Adrian Chi currently known as the drum basher in Spokenest, illustrator of Bite the Cactus,and formerly of L.A.’s beloved God Equals Genocide, has taken a moment to slow things down and project through music her more laid back/mellow nature in the form of Badlands. The amps have been turned down and the mood is much more somber than most of Adrian’s previous projects, but her gift of genius songwriting is stronger than ever. “Dark” is a folky punk number that perpetually builds momentum as the song progresses. “Dreams” is slightly more upbeat and integrates some nice arpeggio guitar strumming while Adrian’s voice echoes in the background like a ghost happily singing in a desert prairie. Lyrical themes include the day-to-day struggles of life but with an overall positive message encouraging us to not succumb to our own fears and hold those close to us even closer. Just like on previous Badlands recordings, Adrian is the sole songwriter and musical performer, but I’ve recently learned that she now has a full live backing band, including current members of Bird Strike and Wreck Of The Zephyr. Can’t recommend this record enough.  –Juan Espinosa (Porchcore, no address listed)

Japanese Bloodbath: 7”
Brutus-style hardcore with a thick, reddish neck and a fetish for old school wrasslin heels like Bruiser Brody and Abdullah the Butcher. Basic no-frills ECW-core that fans of the Bump N’ Uglies and/or Antiseen might enjoy, though I think both those bands do a better job of it. And while I’m on the subject, why is it that all these wrasslin bands kiss the boots of all the same wrestlers? Sure Mick Foley was great back in his hardcore heyday, but I’d like to see some bands lionize some of the more thickly body-haired kookballs like George the Animal Steele and Mad Dog Vachon. Just to spice things up a bit. –aphid (Scarey)

Those Who Die Dancing: 7”
Rebellious, rambunctious hardcore with rebellious, rambunctious lyrics. Songs are put together well, and I bet these guys smoke live. –Jimmy Alvarado (Spacement)

Split: 7"
Bafabegiya: A hardcore band that ain’t particularly fast, but they manage to find a groove and exploit it for what it’s worth. Arabella: An arty hardcore contrast to the flip, not as immediately accessible, but not without its own charms, either. –Jimmy Alvarado (www.spacementreno.com)

Welcome to Earth: 7” EP
Ridiculously fast hardcore delivered with enough stops, tempo shifts, and surgical precision to keep you on your toes. Definitely not for the faint of heart. –Jimmy Alvarado (Speaks Volumes, speaksvolumesrecords.com)

Self-titled: CD
Bag Of Gremlins are reminiscent of early D.R.I., but with snottier, screamier vocals. For a two-piece (guitar and drums), they accomplish quite a bit, but I suspect that might be the result of this particular genre of punk rock not really needing low-end bassiness to get its point across. Twenty-one tracks in just under nineteen minutes; some songs are S.O.D.-short, but some even get close to the two-minute mark. Lyrically, it’s comprised of rather standard punk rock sensibilities, but with all its screamy goodness and no lyric sheet, that observation is based mostly on the titles. In the end, once could consider this a good example of the genre—whatever the hell we may actually describe that genre as—but I wouldn’t consider it essential listening. It has its time and place, though. My favorite thing about this: instrumentals to open and close the record. I love it when bands do that shit! –The Lord Kveldulfr (No address listed)

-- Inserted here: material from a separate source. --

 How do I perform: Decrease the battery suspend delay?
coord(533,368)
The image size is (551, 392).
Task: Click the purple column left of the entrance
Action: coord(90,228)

Tap Dancing in a Mine Field: CD-R
Remember that band that your aging “I used to be a punk rocker, then I grew up” co-worker plays in? You know, the one he keeps bugging you to “come check out” even when you politely decline his offer of free tickets. Bag: Theory is that band and they’re the prog-jazz-freeform-avant-garde clusterfuck that you cringingly envisioned. These sorts of bands are the reason noise cancelling headphones were invented.  –Juan Espinosa (Homeless Publishing, paperbagtheory.com)

Survive: 7"
There were a handful of records I chanced upon when I was a kid, just getting into punk rock, that really struck a chord with me. Looking back, I was incredibly lucky with the records that just happened to be in the used bin of an independent record store in Vegas. Looking back, I was exposed to a tremendously mixed bag of punk and hardcore—from different scenes and different eras—stuff like the Necros, JFA, and the Bags, all in one trip. Gladly, listening to this 7” again years later (see the Alice interview in this issue as to why) neither song sounds dated. Commanding, snarling, and desperate female vocals, expert but not “pro” musicianship, an unquestionable angst and comet-like burning make it as great as ever. Word is that this re-issue is directly from the original 1978 Dangerhouse plates. Sounds awesome. An irreplaceable slice LA punk rock that’s neck and neck with the best that was ever released. –Todd Taylor (Artifix)

All Bagged Up: LP
My very own, totally true, Bags-related story: A girlfriend of mine scored a job at a one-hour photo joint in the Fairfax district sometime in 1988 or so. At the time, I had two full-time bands going, and I acted as a sorta substitute member when she was unable to make a gig to sing, or the guitar player was M.I.A. Anyway, one day, Bags guitarist Craig Lee walks into her place of work. Knowing I was a big fan of the Bags, she calls me up to tell me he’d be back in about an hour and did I want her to tell him anything. One of the bands (probably hers) was trying to learn “We Don’t Need the English” for the set, but were having problems trying to understand Alice after the second time she said “Fuck them, send them all to...” so I asked her to ask him for the lyrics. She later shows up at my house after work with the all the lyrics for said song written out by Mr. Lee on a tiny Post-It, except the one line we were having trouble deciphering. Listening to this album—which includes “We Don’t need the English,” plus all the other Dangerhouse cuts, the live tracks from Flipside’s Live from the Masque CD, and assorted other live and demo cuts, most of which are heretofore unreleased—brought back that memory some nineteen years later and made me laugh all over again, not to mention rock the fuck out to a band that has been a consistent favorite for almost as long as I’ve been a punk. Standing as the more or less definitive statement on this band, the sound quality is downright amazing considering we’re talking non-board live recordings and rehearsal and demo tapes for a lot of the stuff here. Herr Artifix has again succeeded in dusting off a band long relegated to the back ends of the history books and reminded the world of what a truly wondrous thing the Bags were during their short lifespan. Oh, and the mysterious line? “Fuck them, send them all to Canterbury.” Figured it out all by myself a few years ago, so wherever you are, Craig, allow me to offer up a sincere, “ptlhbbt!” –Jimmy Alvarado (Artifix)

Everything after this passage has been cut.